A Direção-Geral de Segurança Interna (DGSI) –, agência francesa de inteligência interna –, substituirá as ferramentas de dados da Palantir Technologies por uma alternativa local da Chapsvision, contribuindo para a tendência europeia de reduzir a dependência de empresas de tecnologia americanas.
A iniciativa, anunciada nesta terça-feira (16) pelo primeiro-ministro Sébastien Lecornu, também equipará os agentes com um assistente de inteligência artificial da empresa francesa Mistral AI, informou a Bloomberg.

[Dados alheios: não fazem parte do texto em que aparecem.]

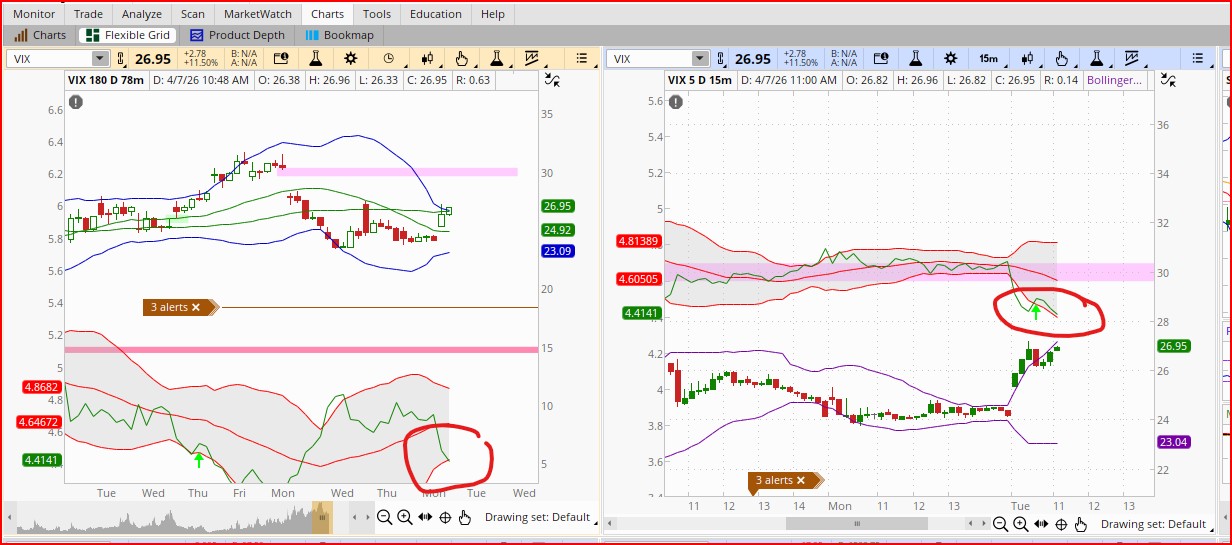Select drawing tools hand icon in right chart
The image size is (1232, 545).
pos(1061,58)
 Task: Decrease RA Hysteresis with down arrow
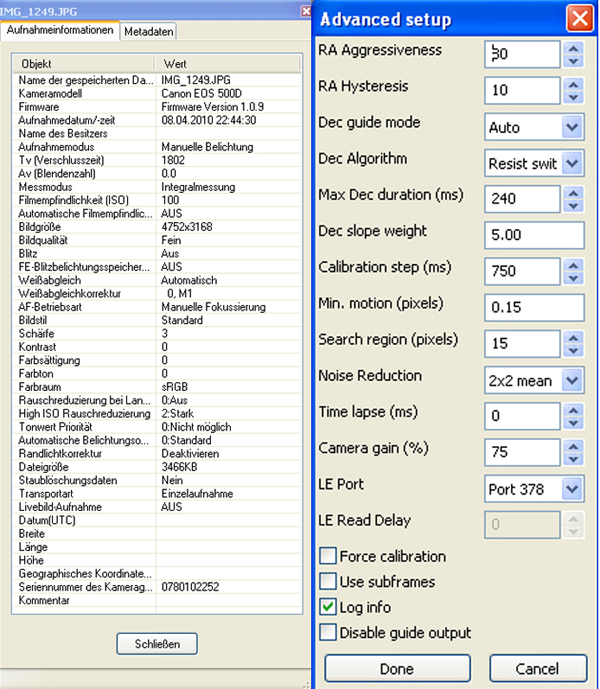573,97
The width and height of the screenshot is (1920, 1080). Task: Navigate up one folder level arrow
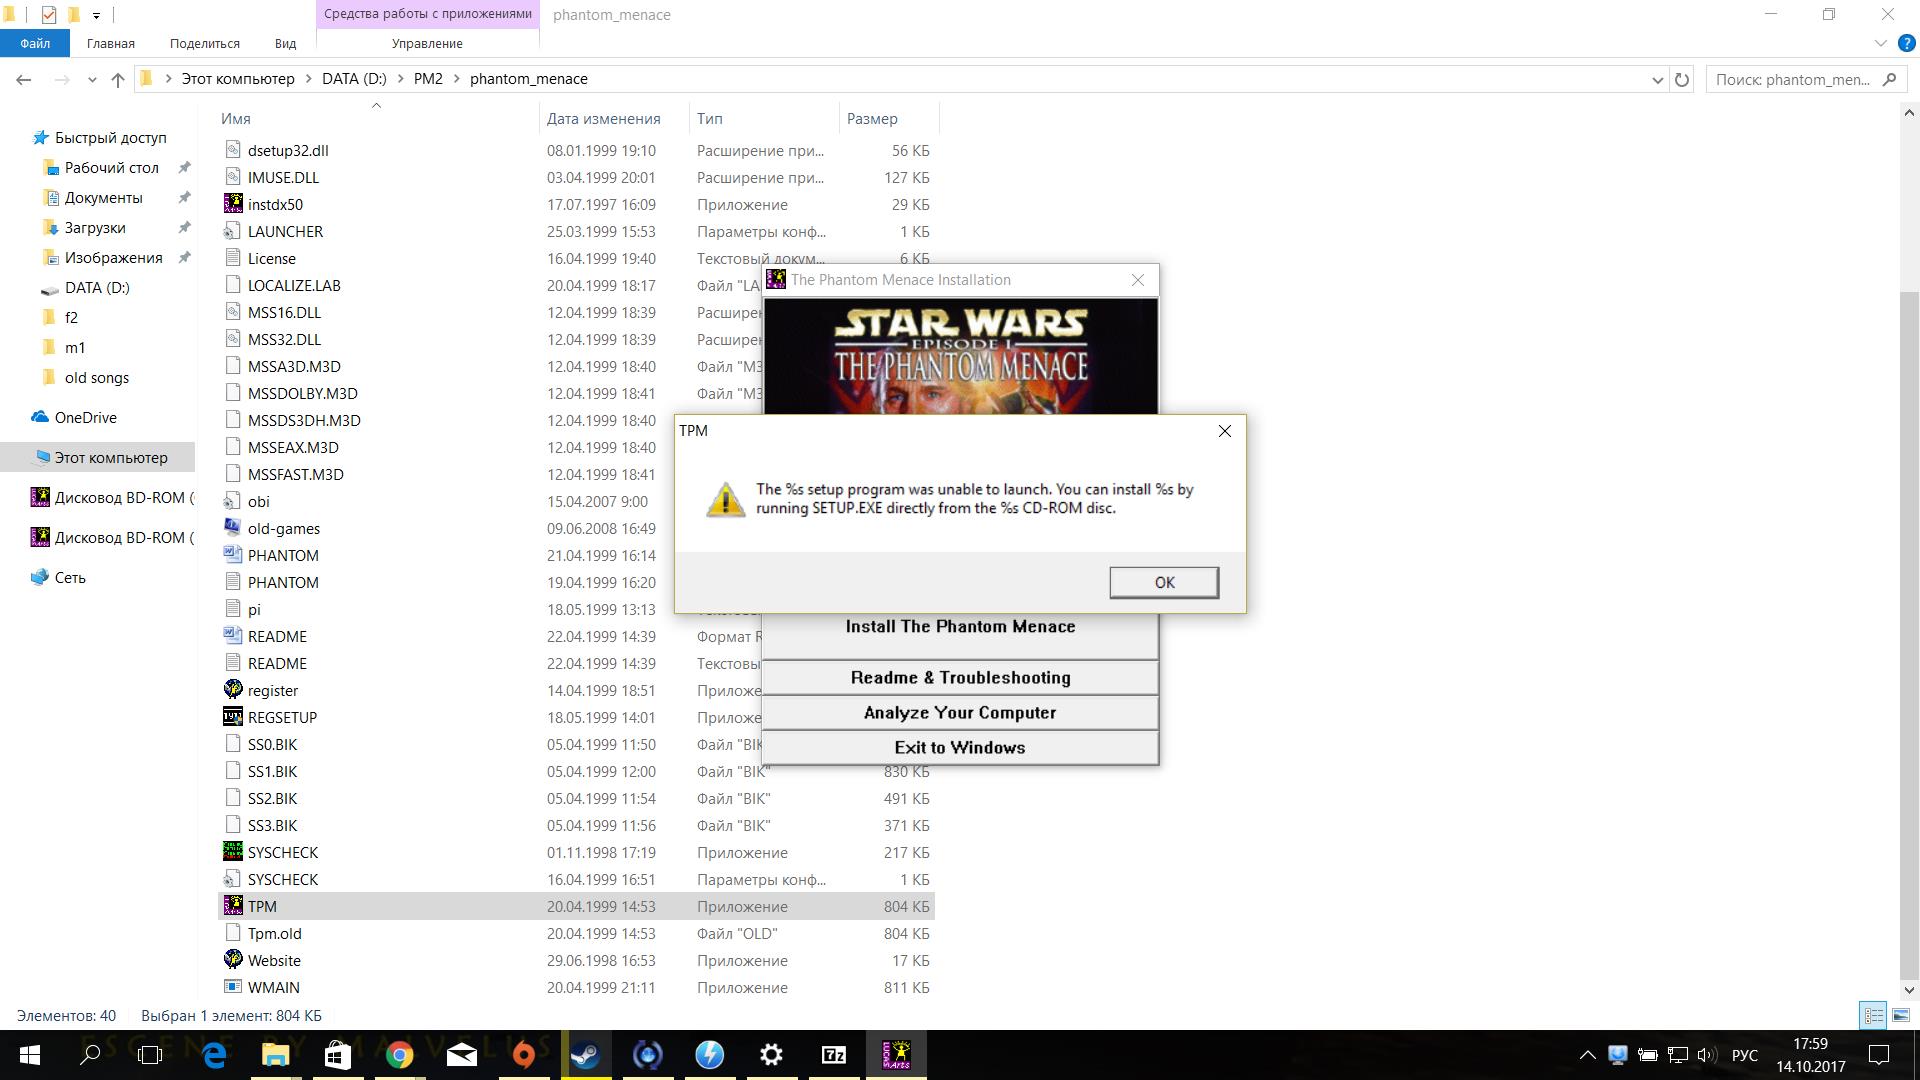point(118,79)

Papel em conflitos internacionais
A Palantir nasceu depois do 11 de setembro de 2001, data que abalou os alicerces das sociedades do início do século XXI. Seu crescimento foi exponencial e atualmente a empresa tem vários contratos assinados com o governo dos EUA no valor de bilhões de dólares.

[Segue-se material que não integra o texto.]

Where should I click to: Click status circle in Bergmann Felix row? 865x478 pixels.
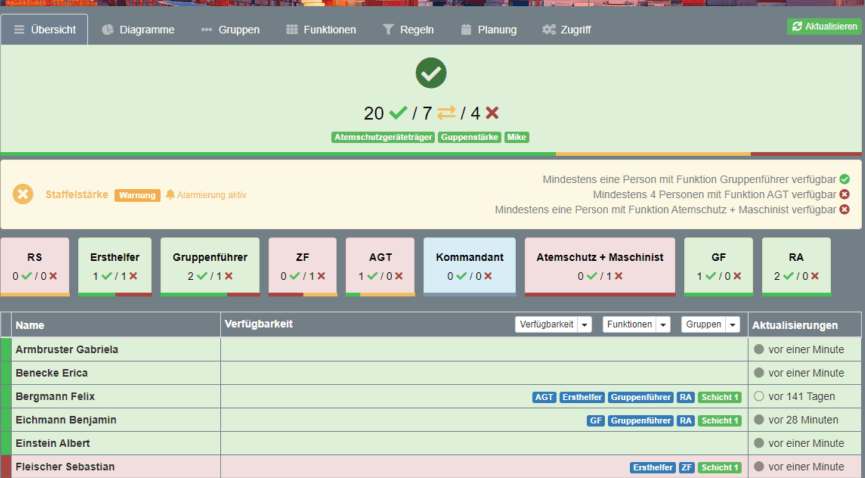click(x=759, y=396)
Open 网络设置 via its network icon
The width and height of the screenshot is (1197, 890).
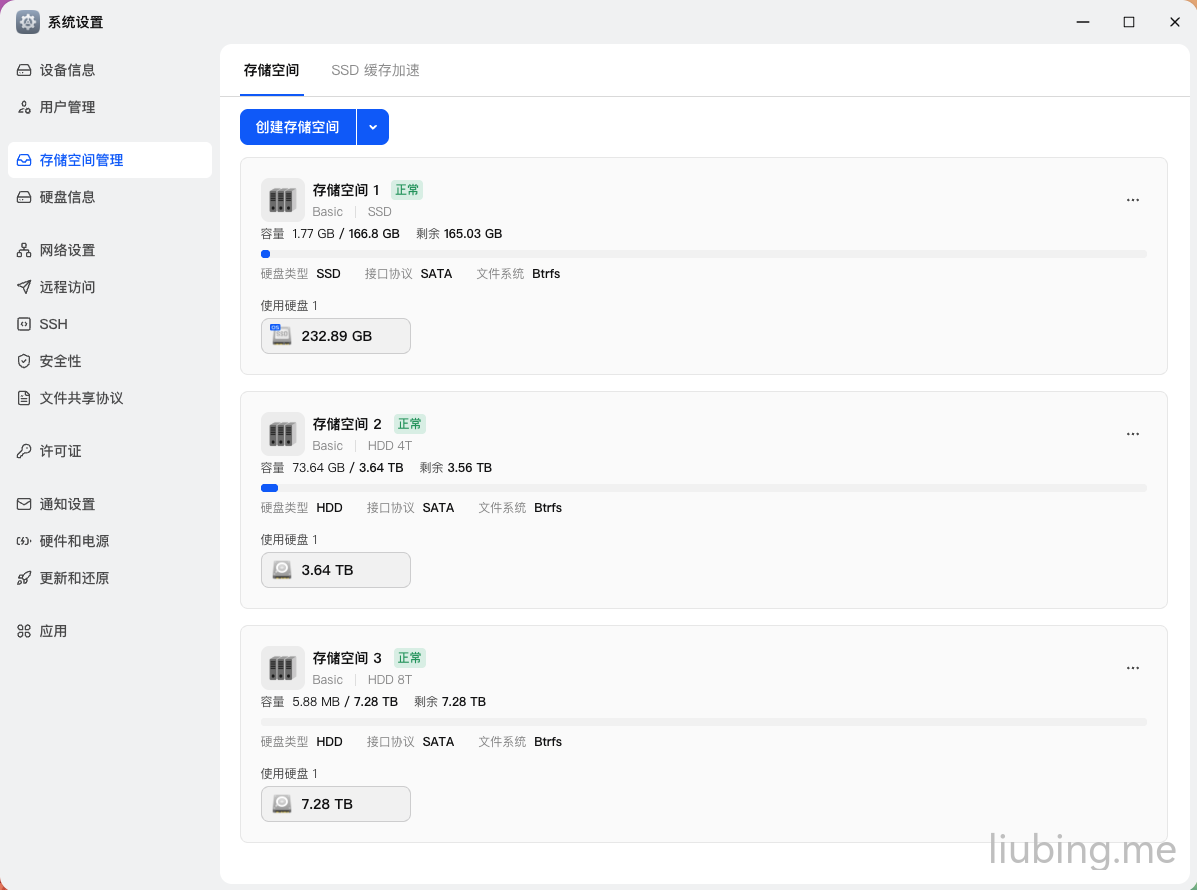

A tecnologia da empresa é utilizada por instituições como o Pentágono, o Ministério da Defesa do Reino Unido, as Forças de Defesa de Israel e o exército ucraniano.

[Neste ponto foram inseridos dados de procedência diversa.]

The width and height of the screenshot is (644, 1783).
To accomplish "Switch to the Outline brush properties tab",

Um dos pilares desse crescimento é o sistema Maven, ferramenta de vigilância que processa imagens de satélite em tempo real para acelerar a identificação de alvos em operações militares, como a recente ofensiva contra o Irã.
Entretanto, o papel da empresa em conflitos internacionais tem gerado intensos debates éticos.
Em março, o uso do sistema Maven foi questionado após um ataque contra uma escola de meninas em Minab, durante o início da ofensiva contra o Irã.
Investigações de veículos como Washington Post e The Guardian levantaram a hipótese de que uma interpretação equivocada de dados pela inteligência artificial da Palantir possa ter classificado erroneamente o estabelecimento civil como um alvo militar.